Entries on where items appear:
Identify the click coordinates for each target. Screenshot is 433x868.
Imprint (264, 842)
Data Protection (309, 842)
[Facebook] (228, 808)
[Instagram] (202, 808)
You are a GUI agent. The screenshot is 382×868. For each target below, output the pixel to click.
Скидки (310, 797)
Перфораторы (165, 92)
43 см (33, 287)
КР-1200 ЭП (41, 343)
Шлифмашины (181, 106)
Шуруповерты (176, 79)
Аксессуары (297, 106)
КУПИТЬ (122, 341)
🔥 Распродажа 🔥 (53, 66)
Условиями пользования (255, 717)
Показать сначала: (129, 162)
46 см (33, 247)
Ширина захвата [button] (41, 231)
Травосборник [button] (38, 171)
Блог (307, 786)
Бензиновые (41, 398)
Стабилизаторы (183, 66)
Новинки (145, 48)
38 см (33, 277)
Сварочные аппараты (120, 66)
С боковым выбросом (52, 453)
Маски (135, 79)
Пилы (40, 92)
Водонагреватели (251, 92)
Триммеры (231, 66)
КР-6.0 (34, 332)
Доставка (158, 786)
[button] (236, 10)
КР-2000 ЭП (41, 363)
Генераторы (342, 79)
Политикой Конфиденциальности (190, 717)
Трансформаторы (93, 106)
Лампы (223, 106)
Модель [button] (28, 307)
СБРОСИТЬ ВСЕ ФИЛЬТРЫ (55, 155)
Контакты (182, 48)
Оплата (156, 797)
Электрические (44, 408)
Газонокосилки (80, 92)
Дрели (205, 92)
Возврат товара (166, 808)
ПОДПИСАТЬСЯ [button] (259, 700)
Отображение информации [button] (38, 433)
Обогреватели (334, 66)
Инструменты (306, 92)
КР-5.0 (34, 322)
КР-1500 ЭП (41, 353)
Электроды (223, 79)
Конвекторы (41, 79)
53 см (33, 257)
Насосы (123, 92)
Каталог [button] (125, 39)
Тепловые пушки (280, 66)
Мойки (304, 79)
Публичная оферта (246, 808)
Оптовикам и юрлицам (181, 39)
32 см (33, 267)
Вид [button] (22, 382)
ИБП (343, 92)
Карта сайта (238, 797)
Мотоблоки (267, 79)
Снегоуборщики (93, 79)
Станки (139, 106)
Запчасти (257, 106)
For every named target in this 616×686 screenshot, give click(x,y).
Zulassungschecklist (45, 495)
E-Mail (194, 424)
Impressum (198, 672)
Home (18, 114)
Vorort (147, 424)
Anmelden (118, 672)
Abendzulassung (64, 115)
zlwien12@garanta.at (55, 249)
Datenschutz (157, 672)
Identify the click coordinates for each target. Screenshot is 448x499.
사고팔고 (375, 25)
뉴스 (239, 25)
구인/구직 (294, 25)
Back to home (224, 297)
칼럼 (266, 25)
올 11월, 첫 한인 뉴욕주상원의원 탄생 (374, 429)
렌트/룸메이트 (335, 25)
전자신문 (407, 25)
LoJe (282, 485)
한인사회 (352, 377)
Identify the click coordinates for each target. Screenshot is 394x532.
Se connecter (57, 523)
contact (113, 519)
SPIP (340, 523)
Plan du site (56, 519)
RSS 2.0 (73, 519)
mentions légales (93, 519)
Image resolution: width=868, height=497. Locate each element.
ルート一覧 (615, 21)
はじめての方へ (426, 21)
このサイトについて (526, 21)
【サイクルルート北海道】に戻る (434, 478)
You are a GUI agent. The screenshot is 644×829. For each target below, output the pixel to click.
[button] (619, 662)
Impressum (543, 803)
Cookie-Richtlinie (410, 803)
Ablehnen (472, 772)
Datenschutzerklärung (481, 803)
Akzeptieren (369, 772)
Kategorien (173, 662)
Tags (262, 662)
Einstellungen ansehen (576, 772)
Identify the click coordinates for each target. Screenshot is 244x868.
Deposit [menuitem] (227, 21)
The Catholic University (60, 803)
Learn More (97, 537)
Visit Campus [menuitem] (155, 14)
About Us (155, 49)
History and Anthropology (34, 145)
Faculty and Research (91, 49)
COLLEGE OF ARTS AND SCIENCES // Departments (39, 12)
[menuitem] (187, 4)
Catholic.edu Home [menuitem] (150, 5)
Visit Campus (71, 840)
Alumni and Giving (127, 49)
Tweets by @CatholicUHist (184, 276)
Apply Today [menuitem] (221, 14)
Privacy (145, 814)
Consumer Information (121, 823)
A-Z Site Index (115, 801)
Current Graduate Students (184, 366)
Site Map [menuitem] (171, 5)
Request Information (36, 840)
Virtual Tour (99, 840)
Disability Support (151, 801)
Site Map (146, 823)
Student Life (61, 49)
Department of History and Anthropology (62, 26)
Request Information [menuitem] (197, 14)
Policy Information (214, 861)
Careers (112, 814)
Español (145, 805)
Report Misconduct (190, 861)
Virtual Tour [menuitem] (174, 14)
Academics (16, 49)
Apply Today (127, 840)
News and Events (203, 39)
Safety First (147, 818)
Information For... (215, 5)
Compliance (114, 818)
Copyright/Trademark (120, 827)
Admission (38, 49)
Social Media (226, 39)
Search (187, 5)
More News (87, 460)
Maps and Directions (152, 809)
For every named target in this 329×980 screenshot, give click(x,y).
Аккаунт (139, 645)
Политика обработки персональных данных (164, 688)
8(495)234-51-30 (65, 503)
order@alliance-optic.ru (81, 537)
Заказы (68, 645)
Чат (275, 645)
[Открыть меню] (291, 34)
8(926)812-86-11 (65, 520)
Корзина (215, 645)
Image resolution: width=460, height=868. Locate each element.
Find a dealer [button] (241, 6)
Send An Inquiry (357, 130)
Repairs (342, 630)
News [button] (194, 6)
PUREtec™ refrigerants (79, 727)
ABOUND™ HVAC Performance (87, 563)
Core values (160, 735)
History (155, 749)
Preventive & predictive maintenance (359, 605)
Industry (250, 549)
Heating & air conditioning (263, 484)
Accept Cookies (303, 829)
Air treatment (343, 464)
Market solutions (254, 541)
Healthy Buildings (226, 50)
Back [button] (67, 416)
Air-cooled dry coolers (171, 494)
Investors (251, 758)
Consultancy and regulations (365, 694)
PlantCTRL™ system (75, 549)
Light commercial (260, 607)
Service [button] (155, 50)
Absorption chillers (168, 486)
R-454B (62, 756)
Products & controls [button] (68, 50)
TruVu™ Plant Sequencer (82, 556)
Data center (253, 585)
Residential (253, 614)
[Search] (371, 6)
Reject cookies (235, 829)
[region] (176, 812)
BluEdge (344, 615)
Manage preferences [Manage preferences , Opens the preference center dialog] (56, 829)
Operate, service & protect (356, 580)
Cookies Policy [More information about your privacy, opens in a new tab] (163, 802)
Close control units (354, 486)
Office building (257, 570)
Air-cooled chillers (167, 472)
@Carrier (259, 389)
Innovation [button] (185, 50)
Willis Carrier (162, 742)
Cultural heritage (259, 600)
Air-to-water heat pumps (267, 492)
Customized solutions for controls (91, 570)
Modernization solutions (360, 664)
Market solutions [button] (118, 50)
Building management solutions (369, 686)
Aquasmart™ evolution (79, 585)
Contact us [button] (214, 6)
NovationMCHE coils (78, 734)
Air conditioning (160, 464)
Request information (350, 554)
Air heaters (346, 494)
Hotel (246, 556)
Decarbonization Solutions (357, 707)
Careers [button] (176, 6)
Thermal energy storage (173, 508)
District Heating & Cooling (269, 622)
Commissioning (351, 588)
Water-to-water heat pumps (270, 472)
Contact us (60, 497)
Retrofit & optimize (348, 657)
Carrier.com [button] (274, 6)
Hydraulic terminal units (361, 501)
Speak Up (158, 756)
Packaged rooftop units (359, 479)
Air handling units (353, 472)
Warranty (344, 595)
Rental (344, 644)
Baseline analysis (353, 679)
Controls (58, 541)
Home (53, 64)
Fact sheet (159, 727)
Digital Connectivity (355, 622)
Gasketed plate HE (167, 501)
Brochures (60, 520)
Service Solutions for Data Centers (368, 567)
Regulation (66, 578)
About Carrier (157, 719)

Problem statement
Copy the data above character for character, taking everything from the line that contains "Data Protection (309, 842)" down to the line that contains "Контакты (182, 48)", with both of those lines included.

Result for this task
Data Protection (309, 842)
[Facebook] (228, 808)
[Instagram] (202, 808)
You are a GUI agent. The screenshot is 382×868. For each target below, output the pixel to click.
Скидки (310, 797)
Перфораторы (165, 92)
43 см (33, 287)
КР-1200 ЭП (41, 343)
Шлифмашины (181, 106)
Шуруповерты (176, 79)
Аксессуары (297, 106)
КУПИТЬ (122, 341)
🔥 Распродажа 🔥 (53, 66)
Условиями пользования (255, 717)
Показать сначала: (129, 162)
46 см (33, 247)
Ширина захвата [button] (41, 231)
Травосборник [button] (38, 171)
Блог (307, 786)
Бензиновые (41, 398)
Стабилизаторы (183, 66)
Новинки (145, 48)
38 см (33, 277)
Сварочные аппараты (120, 66)
С боковым выбросом (52, 453)
Маски (135, 79)
Пилы (40, 92)
Водонагреватели (251, 92)
Триммеры (231, 66)
КР-6.0 (34, 332)
Доставка (158, 786)
[button] (236, 10)
КР-2000 ЭП (41, 363)
Генераторы (342, 79)
Политикой Конфиденциальности (190, 717)
Трансформаторы (93, 106)
Лампы (223, 106)
Модель [button] (28, 307)
СБРОСИТЬ ВСЕ ФИЛЬТРЫ (55, 155)
Контакты (182, 48)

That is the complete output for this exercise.